Entries on where targets appear:
* * *

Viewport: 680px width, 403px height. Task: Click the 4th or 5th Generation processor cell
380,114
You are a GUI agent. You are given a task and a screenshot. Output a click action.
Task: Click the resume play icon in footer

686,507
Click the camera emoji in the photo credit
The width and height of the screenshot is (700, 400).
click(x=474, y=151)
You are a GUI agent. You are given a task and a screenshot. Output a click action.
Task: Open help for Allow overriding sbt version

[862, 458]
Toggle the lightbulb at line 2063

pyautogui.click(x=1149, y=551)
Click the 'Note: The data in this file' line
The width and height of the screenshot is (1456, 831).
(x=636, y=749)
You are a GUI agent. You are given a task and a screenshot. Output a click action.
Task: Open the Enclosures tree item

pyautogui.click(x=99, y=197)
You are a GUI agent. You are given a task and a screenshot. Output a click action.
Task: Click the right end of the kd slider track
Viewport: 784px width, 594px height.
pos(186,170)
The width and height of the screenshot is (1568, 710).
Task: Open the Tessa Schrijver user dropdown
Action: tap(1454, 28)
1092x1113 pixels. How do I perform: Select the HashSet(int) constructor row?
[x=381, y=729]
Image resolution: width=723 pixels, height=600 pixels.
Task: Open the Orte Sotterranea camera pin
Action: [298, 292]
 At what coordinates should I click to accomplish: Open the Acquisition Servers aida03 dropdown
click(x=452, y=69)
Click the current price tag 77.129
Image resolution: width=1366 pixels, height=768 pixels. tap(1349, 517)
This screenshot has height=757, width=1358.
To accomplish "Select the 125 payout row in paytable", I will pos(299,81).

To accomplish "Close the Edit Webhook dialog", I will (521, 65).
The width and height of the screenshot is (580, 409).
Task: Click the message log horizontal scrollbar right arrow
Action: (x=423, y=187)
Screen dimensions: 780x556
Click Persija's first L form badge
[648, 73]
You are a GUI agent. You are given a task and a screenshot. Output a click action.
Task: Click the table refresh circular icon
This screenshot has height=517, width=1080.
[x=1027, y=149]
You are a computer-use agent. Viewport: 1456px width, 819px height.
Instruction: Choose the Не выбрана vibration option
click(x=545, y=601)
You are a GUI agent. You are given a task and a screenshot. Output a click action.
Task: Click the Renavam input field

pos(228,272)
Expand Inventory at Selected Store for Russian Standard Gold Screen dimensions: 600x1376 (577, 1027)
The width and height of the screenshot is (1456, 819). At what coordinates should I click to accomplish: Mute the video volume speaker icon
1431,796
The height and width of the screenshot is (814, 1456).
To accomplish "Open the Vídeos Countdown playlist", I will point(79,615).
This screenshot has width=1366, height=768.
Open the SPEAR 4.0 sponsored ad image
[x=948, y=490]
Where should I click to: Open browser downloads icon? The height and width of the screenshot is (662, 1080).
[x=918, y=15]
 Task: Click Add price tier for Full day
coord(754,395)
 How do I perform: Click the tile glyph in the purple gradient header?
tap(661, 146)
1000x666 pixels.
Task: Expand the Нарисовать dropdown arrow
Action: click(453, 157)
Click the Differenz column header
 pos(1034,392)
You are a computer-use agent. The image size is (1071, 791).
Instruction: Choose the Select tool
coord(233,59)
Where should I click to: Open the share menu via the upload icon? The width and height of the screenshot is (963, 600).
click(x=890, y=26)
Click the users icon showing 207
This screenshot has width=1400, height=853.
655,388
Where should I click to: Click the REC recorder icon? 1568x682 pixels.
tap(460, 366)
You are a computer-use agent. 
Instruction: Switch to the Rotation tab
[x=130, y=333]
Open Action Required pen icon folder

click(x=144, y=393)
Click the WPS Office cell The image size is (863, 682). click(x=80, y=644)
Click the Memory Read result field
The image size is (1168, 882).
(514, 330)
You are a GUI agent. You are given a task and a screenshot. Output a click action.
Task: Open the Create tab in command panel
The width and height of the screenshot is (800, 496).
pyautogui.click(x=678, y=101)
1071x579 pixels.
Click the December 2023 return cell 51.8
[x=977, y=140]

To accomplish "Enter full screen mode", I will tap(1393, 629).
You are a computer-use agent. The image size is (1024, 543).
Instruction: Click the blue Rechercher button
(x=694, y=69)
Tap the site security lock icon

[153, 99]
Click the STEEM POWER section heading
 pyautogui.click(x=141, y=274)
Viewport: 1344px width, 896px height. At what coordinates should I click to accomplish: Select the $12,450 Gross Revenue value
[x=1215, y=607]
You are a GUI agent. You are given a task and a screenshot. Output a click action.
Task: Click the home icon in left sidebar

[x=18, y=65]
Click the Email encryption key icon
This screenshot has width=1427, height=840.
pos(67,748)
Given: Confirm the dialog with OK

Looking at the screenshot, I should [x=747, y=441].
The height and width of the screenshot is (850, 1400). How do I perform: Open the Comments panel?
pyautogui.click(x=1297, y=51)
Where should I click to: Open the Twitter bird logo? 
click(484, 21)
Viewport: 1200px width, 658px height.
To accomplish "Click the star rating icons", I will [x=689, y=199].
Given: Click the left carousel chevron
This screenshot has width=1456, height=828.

* * *

▶ Task goal: Repeat the entries above, copying them word for word from the line containing "Click the camera emoji in the photo credit" through the line containing "[x=1027, y=149]", with both of those lines included.

▶ Completed task:
Click the camera emoji in the photo credit
The width and height of the screenshot is (700, 400).
click(x=474, y=151)
You are a GUI agent. You are given a task and a screenshot. Output a click action.
Task: Open help for Allow overriding sbt version

[862, 458]
Toggle the lightbulb at line 2063

pyautogui.click(x=1149, y=551)
Click the 'Note: The data in this file' line
The width and height of the screenshot is (1456, 831).
(x=636, y=749)
You are a GUI agent. You are given a task and a screenshot. Output a click action.
Task: Open the Enclosures tree item

pyautogui.click(x=99, y=197)
You are a GUI agent. You are given a task and a screenshot. Output a click action.
Task: Click the right end of the kd slider track
Viewport: 784px width, 594px height.
pos(186,170)
The width and height of the screenshot is (1568, 710).
Task: Open the Tessa Schrijver user dropdown
Action: tap(1454, 28)
1092x1113 pixels. How do I perform: Select the HashSet(int) constructor row?
[x=381, y=729]
Image resolution: width=723 pixels, height=600 pixels.
Task: Open the Orte Sotterranea camera pin
Action: [298, 292]
 At what coordinates should I click to accomplish: Open the Acquisition Servers aida03 dropdown
click(x=452, y=69)
Click the current price tag 77.129
Image resolution: width=1366 pixels, height=768 pixels. tap(1349, 517)
This screenshot has height=757, width=1358.
To accomplish "Select the 125 payout row in paytable", I will pos(299,81).

To accomplish "Close the Edit Webhook dialog", I will (521, 65).
The width and height of the screenshot is (580, 409).
Task: Click the message log horizontal scrollbar right arrow
Action: (x=423, y=187)
Screen dimensions: 780x556
Click Persija's first L form badge
[648, 73]
You are a GUI agent. You are given a task and a screenshot. Output a click action.
Task: Click the table refresh circular icon
This screenshot has height=517, width=1080.
[x=1027, y=149]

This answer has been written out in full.